No, fuera de casa no quedan bien en la foto; así de arraigados están estos depósitos en la villa andariega que, de mudanza en mudanza en sus tres asentamientos, nunca dejó de cargarlos.
Desde tiempos primigenios, cuando las sequías convertían a los ríos Tínima y Hatibonico en delgados arroyuelos, los conquistadores hispanos entendieron las crudas prioridades de la colonización: antes que buscar oro, tenían que acopiar agua.
Así se sentó en el trono su majestad el tinajón, único monarca —llegado del sur de España— al que, cinco siglos después, los camagüeyanos le mantienen obediencia. Entre ellos se avecindó como uno más, al punto de teñir su “piel”, con el barro de la Sierra de Cubitas, del mismo color que los pobladores originarios.
Aunque el más antiguo que se conserva data de 1760, se cree que su fabricación en la zona comenzó en el siglo XVII, e incluso hay historiadores que sostienen la idea de que, considerando el acecho de la sed y el dominio indígena sobre la arcilla, los primeros tinajones locales aparecieron en el XVI.
Se ha establecido que en entre los primeros 66 colonos que llegaron a la región en mayo de 1516 —en los navíos Osado y Ave María— había un alfarero que bien pudo moldear la pieza de los inicios.
Nicolás Guillén, el aclamado Poeta Nacional cubano —quien nació en Camagüey en 1902—, solía referirse a los tinajones como “los panzudos”, pues desde decenas de tejares la villa inicial de Santa María del Puerto del Príncipe legó a la urbe actual un paisaje de “panzas” que definiría el robusto perfil de sus casas coloniales.
La ciudad llegó a contar, a finales del año 1900, con casi 16 mil 500 tinajones para una población de apenas 30 mil personas. Es una cuenta sencilla: cada uno de ellos cubría las necesidades líquidas de dos vecinos.
Porque le importa mucho, Camagüey ha hecho, como con su población, un censo de tinajones: quedan solo unos dos mil 500 de los originales, pero ellos —celosamente cuidados— atesoran todavía un manantial de identidad suficiente para sostener el apelativo de “ciudad de los tinajones”.
Más que de barro común, están hechos de leyenda. La muy escrita tradición oral insiste en que fueron refugio de enamorados acechados y de conspiradores en fuga. ¡Cuánta picardía criolla, imaginada o real, cabe en semejante abdomen!
Antaño, los visitantes, que eran recibidos con un vaso de delicia cristalina, terminaban a menudo matrimoniados con las muy bellas mujeres locales, lo cual condujo a la idea —aún vigente, como la hermosura de las camagüeyanas— de que quien tomaba agua de tinajón… se quedaba en la ciudad.

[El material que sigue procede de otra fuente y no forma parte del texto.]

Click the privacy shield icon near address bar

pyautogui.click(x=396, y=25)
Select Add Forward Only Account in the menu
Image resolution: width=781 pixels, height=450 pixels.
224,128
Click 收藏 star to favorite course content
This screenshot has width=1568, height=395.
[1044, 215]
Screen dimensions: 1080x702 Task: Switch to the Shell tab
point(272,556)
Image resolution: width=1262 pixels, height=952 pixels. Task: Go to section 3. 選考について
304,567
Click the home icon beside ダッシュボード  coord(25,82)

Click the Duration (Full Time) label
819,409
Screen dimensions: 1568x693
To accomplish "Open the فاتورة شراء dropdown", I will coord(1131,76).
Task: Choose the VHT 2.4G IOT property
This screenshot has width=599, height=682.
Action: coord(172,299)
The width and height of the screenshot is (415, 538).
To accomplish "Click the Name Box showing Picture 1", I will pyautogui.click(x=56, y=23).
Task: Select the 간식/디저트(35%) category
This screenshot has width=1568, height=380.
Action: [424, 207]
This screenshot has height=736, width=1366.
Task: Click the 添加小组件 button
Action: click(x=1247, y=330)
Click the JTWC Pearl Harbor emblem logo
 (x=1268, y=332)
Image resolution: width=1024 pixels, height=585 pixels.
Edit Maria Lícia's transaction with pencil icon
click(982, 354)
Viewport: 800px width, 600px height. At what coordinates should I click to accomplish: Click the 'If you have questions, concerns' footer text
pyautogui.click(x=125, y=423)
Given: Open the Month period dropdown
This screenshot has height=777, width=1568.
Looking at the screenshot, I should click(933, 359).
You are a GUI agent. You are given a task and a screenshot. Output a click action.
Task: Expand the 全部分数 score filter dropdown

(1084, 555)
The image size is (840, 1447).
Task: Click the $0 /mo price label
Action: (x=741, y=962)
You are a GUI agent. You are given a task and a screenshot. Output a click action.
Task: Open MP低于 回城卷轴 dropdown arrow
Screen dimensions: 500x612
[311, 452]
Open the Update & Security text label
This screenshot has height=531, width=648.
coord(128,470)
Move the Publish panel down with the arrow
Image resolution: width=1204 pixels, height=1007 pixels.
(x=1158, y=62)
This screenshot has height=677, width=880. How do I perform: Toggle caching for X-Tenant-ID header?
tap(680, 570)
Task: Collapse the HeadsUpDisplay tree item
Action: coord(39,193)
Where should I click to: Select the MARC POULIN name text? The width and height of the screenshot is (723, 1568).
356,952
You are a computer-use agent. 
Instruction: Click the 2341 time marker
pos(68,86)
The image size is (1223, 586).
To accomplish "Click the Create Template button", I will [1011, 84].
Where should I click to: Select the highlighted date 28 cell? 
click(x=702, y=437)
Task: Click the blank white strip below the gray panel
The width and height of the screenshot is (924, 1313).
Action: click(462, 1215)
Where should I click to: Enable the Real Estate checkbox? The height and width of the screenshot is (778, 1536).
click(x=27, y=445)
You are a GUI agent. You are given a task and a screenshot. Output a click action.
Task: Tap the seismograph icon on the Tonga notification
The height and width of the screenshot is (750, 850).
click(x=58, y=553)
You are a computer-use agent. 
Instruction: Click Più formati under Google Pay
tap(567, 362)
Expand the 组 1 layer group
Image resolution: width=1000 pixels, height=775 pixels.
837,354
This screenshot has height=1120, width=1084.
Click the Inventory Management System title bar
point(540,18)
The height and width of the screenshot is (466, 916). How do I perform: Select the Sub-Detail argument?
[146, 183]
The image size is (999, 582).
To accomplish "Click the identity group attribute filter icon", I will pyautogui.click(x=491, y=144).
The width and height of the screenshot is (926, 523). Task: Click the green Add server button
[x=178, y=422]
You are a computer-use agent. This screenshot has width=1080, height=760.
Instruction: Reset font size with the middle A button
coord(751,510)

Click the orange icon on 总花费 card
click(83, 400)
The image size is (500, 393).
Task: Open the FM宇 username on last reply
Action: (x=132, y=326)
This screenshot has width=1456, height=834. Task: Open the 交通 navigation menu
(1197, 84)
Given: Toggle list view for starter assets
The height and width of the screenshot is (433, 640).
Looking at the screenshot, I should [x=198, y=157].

Herederos del tinajón que calmó la sed a sus ascendientes, los camagüeyanos se sienten gente de arcilla y cada dos años celebran la Fiesta de Barro y Fuego, donde artesanos y artistas muestran al público sus habilidades en esta materia.
No solo ellos se inspiran. En el torno de la creación, grandes escritores moldearon textos alusivos al barro, como estos versos de la célebre poetisa camagüeyana Aurelia Castillo al evocar cierto paisaje con tinajones:
Agua santa de este suelo
en el que se meció mi cuna,
agua grata cual ninguna,
que bajas pura del cielo.
Yo te beso con anhelo,
casi con mística unción,
pues creo que tus gotas son
de mi madre el tierno llanto
al ver que te quiero tanto,
Camagüey, tu corazón.
Lo sabe hasta la Unesco, que en 2008 declaró parte del centro histórico de Camagüey como Patrimonio Cultural de la Humanidad.
Disfrutar allí de un aguacero, contemplar los juegos de la lluvia perdiéndose en los canales y gozar su caída perfecta a un tinajón invitan a recordar, trasegando desde otra “panza” a la propia, a qué sabe la frescura natural.